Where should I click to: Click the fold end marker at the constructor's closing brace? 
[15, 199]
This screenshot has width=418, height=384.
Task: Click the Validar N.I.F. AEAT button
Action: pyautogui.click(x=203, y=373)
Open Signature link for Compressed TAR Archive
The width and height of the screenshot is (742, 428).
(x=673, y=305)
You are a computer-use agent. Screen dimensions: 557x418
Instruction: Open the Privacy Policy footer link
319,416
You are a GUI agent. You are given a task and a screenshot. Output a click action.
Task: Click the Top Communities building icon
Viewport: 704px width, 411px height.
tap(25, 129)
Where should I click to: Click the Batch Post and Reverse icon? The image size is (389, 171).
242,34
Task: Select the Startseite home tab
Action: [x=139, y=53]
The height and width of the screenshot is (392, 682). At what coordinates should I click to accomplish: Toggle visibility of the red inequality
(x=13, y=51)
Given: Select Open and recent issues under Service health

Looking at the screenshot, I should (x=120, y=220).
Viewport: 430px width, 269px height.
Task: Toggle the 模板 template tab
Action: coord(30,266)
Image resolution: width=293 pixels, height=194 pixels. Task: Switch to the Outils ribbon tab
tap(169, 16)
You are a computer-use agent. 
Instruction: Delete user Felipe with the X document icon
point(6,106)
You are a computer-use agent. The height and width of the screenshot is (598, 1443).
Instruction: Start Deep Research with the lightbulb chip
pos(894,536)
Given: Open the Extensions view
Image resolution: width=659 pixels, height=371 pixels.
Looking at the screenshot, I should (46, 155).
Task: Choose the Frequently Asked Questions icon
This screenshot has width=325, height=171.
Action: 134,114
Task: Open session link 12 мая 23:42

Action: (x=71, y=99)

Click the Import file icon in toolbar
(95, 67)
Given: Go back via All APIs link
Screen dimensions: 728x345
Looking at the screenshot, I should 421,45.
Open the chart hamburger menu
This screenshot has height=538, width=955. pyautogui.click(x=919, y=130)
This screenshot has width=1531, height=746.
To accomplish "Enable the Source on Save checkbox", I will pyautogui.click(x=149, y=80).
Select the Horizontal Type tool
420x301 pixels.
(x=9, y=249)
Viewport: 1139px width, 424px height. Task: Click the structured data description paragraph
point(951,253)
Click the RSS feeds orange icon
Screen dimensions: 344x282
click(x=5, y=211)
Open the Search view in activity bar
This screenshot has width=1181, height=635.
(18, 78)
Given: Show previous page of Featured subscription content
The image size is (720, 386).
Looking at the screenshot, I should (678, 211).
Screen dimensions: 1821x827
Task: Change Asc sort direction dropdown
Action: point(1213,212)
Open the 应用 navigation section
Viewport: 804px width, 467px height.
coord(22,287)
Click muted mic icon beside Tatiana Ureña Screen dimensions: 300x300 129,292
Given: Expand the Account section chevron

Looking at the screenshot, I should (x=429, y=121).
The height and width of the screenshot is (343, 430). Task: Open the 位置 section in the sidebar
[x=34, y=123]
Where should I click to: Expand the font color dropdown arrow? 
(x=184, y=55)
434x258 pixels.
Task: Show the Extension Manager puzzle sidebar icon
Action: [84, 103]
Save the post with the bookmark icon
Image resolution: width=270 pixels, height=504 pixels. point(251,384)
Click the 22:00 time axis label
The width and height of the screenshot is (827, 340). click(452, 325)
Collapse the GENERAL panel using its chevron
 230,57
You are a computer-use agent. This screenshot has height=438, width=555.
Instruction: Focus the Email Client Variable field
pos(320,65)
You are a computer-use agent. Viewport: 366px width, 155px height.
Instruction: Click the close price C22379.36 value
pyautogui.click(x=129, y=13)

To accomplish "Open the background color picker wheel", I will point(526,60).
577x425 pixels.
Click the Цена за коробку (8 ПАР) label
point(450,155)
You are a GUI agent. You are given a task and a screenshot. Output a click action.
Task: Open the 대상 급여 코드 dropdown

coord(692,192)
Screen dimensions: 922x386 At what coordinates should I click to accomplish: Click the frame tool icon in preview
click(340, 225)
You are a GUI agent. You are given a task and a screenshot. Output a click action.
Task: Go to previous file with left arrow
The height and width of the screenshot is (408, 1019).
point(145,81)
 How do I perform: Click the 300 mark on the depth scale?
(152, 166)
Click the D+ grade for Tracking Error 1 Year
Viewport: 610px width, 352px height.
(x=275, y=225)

AIM OF THE EXERCISE | Give the listing again, exactly as it was written.

ANSWER FOR THE TASK |
Where should I click to: Click the fold end marker at the constructor's closing brace? 
[15, 199]
This screenshot has width=418, height=384.
Task: Click the Validar N.I.F. AEAT button
Action: pyautogui.click(x=203, y=373)
Open Signature link for Compressed TAR Archive
The width and height of the screenshot is (742, 428).
(x=673, y=305)
You are a computer-use agent. Screen dimensions: 557x418
Instruction: Open the Privacy Policy footer link
319,416
You are a GUI agent. You are given a task and a screenshot. Output a click action.
Task: Click the Top Communities building icon
Viewport: 704px width, 411px height.
tap(25, 129)
Where should I click to: Click the Batch Post and Reverse icon? The image size is (389, 171).
242,34
Task: Select the Startseite home tab
Action: [x=139, y=53]
The height and width of the screenshot is (392, 682). At what coordinates should I click to accomplish: Toggle visibility of the red inequality
(x=13, y=51)
Given: Select Open and recent issues under Service health

Looking at the screenshot, I should (x=120, y=220).
Viewport: 430px width, 269px height.
Task: Toggle the 模板 template tab
Action: coord(30,266)
Image resolution: width=293 pixels, height=194 pixels. Task: Switch to the Outils ribbon tab
tap(169, 16)
You are a computer-use agent. 
Instruction: Delete user Felipe with the X document icon
point(6,106)
You are a computer-use agent. The height and width of the screenshot is (598, 1443).
Instruction: Start Deep Research with the lightbulb chip
pos(894,536)
Given: Open the Extensions view
Image resolution: width=659 pixels, height=371 pixels.
Looking at the screenshot, I should (46, 155).
Task: Choose the Frequently Asked Questions icon
This screenshot has width=325, height=171.
Action: 134,114
Task: Open session link 12 мая 23:42

Action: (x=71, y=99)

Click the Import file icon in toolbar
(95, 67)
Given: Go back via All APIs link
Screen dimensions: 728x345
Looking at the screenshot, I should 421,45.
Open the chart hamburger menu
This screenshot has height=538, width=955. pyautogui.click(x=919, y=130)
This screenshot has width=1531, height=746.
To accomplish "Enable the Source on Save checkbox", I will pyautogui.click(x=149, y=80).
Select the Horizontal Type tool
420x301 pixels.
(x=9, y=249)
Viewport: 1139px width, 424px height. Task: Click the structured data description paragraph
point(951,253)
Click the RSS feeds orange icon
Screen dimensions: 344x282
click(x=5, y=211)
Open the Search view in activity bar
This screenshot has width=1181, height=635.
(18, 78)
Given: Show previous page of Featured subscription content
The image size is (720, 386).
Looking at the screenshot, I should (678, 211).
Screen dimensions: 1821x827
Task: Change Asc sort direction dropdown
Action: point(1213,212)
Open the 应用 navigation section
Viewport: 804px width, 467px height.
coord(22,287)
Click muted mic icon beside Tatiana Ureña Screen dimensions: 300x300 129,292
Given: Expand the Account section chevron

Looking at the screenshot, I should (x=429, y=121).
The height and width of the screenshot is (343, 430). Task: Open the 位置 section in the sidebar
[x=34, y=123]
Where should I click to: Expand the font color dropdown arrow? 
(x=184, y=55)
434x258 pixels.
Task: Show the Extension Manager puzzle sidebar icon
Action: [84, 103]
Save the post with the bookmark icon
Image resolution: width=270 pixels, height=504 pixels. point(251,384)
Click the 22:00 time axis label
The width and height of the screenshot is (827, 340). click(452, 325)
Collapse the GENERAL panel using its chevron
 230,57
You are a computer-use agent. This screenshot has height=438, width=555.
Instruction: Focus the Email Client Variable field
pos(320,65)
You are a computer-use agent. Viewport: 366px width, 155px height.
Instruction: Click the close price C22379.36 value
pyautogui.click(x=129, y=13)

To accomplish "Open the background color picker wheel", I will point(526,60).
577x425 pixels.
Click the Цена за коробку (8 ПАР) label
point(450,155)
You are a GUI agent. You are given a task and a screenshot. Output a click action.
Task: Open the 대상 급여 코드 dropdown

coord(692,192)
Screen dimensions: 922x386 At what coordinates should I click to accomplish: Click the frame tool icon in preview
click(340, 225)
You are a GUI agent. You are given a task and a screenshot. Output a click action.
Task: Go to previous file with left arrow
The height and width of the screenshot is (408, 1019).
point(145,81)
 How do I perform: Click the 300 mark on the depth scale?
(152, 166)
Click the D+ grade for Tracking Error 1 Year
Viewport: 610px width, 352px height.
(x=275, y=225)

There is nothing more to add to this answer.